When he got to D deck, he spun the hatch wheel and shoved himself inside.
Stores and Supplies was filled with crates and boxes and pallets of gear. It was Gopher’s pantry and attic closet. But that wasn’t what caught Rounds’ attention.
Drifting in among the crates was a glowing fog, slowly filling every vacant space on the deck. The fog was flecked with pinpricks of light, like a silent thunderstorm building overhead.
It wasn’t ANAD.
The SS1 was just able to get off a warning. “Attention from D deck…we’ve got—“ and then the swarm was upon him, enveloping him, smothering him. “---arrrggghhh…I can’t—“
Complete disassembly took about seven minutes. Mendez left the command deck and was poking his head onto D deck in eight. He saw what had happened…what was left of Rounds and quickly slammed the hatch, dogging it shut. He hustled back to the command deck.
Before he could make it, Gopher shuddered violently and began a slow clockwise roll, with a sickening screech coming from somewhere forward. Mendez crawled and staggered up to the command deck. Chaos and panic filled the space.
Rono, the geo tech, was barely clinging to her console. “---P wave coming, high magnitude transverse waves, lots of ‘em, coming this way—“
The crew of Gopher didn’t know it at the time but the Config Zero swarms had somehow managed to lubricate the rock strata surrounding the geoplane. A punishing series of tremors radiated outward through the region, oblique convergent plate boundaries letting go as the rock underlying the Zagros Mountains gave way in a spreading fracture zone, propagating outward like a sheet of glass cracking.
The swarms of nanobots had insinuated themselves into multiple fault zones and disassembled enough rock to release the massive strain which had built up over the centuries. Massive seams of slate and feldspar, hundreds of kilometers long, suddenly wrenched forward with crushing force, sending shock waves and seismic energy halfway around the Earth, as crustal plates rebounded and jostled each other.

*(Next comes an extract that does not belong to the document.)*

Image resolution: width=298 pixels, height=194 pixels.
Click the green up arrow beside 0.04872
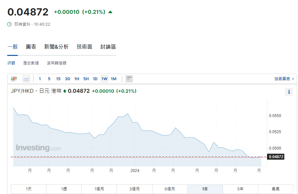[x=110, y=11]
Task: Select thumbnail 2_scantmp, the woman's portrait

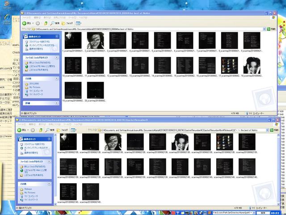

Geoplane Gopher was caught like a bug in a vise. Mendez shouted over the din of the crushing force now slamming them downward.

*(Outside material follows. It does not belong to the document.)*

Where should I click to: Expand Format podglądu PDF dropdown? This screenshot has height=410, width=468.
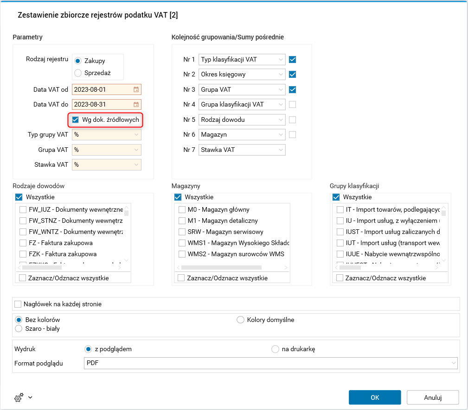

“ANAD…ANAD, if you can hear me…ANAD, launch NOW! I’m sending a config to form up a shield…try to hold back this—“
But he never finished the sentence. Seconds later, the plates shifted again, twisting and crumpling Gopher even further downward, wrenching off her nose and borer lens and crushing the ship into a twisted pile of wreckage.
Geoplane Gopher was destroyed, smashed into oblivion, and all aboard her were lost.